MLflow quickstart (Scala)(Scala)

Loading...

MLflow quickstart: tracking

This is a notebook based on the MLflow quickstart example. This quickstart:

  • Creates an MLflow context and experiment
  • Starts an MLflow run
  • Logs parameters, metrics, and a file to the run

Setup

If you are running Databricks Runtime for Machine Learning, MLflow is already installed and no setup is required. If you are running Databricks Runtime, follow these steps to install the MLflow library.

  1. Create library with Source PyPI and enter mlflow.
  2. Create library with Source Maven and enter org.mlflow:mlflow-client:2.0.0.
  3. Install the libraries into the cluster.
import org.mlflow.tracking.ActiveRun
import org.mlflow.tracking.MlflowContext
import java.io.{File,PrintWriter}

Create MLflow context

val mlflowContext = new MlflowContext()

Get client and create experiment

val experimentName = "/Shared/Quickstart"
val client = mlflowContext.getClient()
val experimentOpt = client.getExperimentByName(experimentName);
if (!experimentOpt.isPresent()) {
  client.createExperiment(experimentName)
}
mlflowContext.setExperimentName(experimentName)

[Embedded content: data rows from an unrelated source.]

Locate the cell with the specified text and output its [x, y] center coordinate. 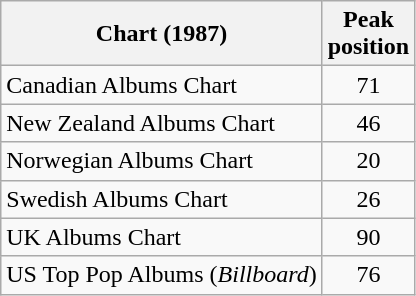
Norwegian Albums Chart [162, 161]
26 [368, 199]
Swedish Albums Chart [162, 199]
76 [368, 275]
90 [368, 237]
71 [368, 85]
20 [368, 161]
US Top Pop Albums (Billboard) [162, 275]
UK Albums Chart [162, 237]
New Zealand Albums Chart [162, 123]
Peakposition [368, 34]
Canadian Albums Chart [162, 85]
46 [368, 123]
Chart (1987) [162, 34]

Use the MLflow Tracking API

Use the MLflow Tracking API to start a run and log parameters, metrics, and artifacts (files) from your data science code.

Start run and log parameters, metrics, and file

import java.nio.file.Paths
val run = mlflowContext.startRun("run")
// Log a parameter (key-value pair)
run.logParam("param1", "5")

// Log a metric; metrics can be updated throughout the run
run.logMetric("foo", 2.0, 1)
run.logMetric("foo", 4.0, 2)
run.logMetric("foo", 6.0, 3)

new PrintWriter("/tmp/output.txt") { write("Hello, world!") ; close }
run.logArtifact(Paths.get("/tmp/output.txt"))
run.endRun()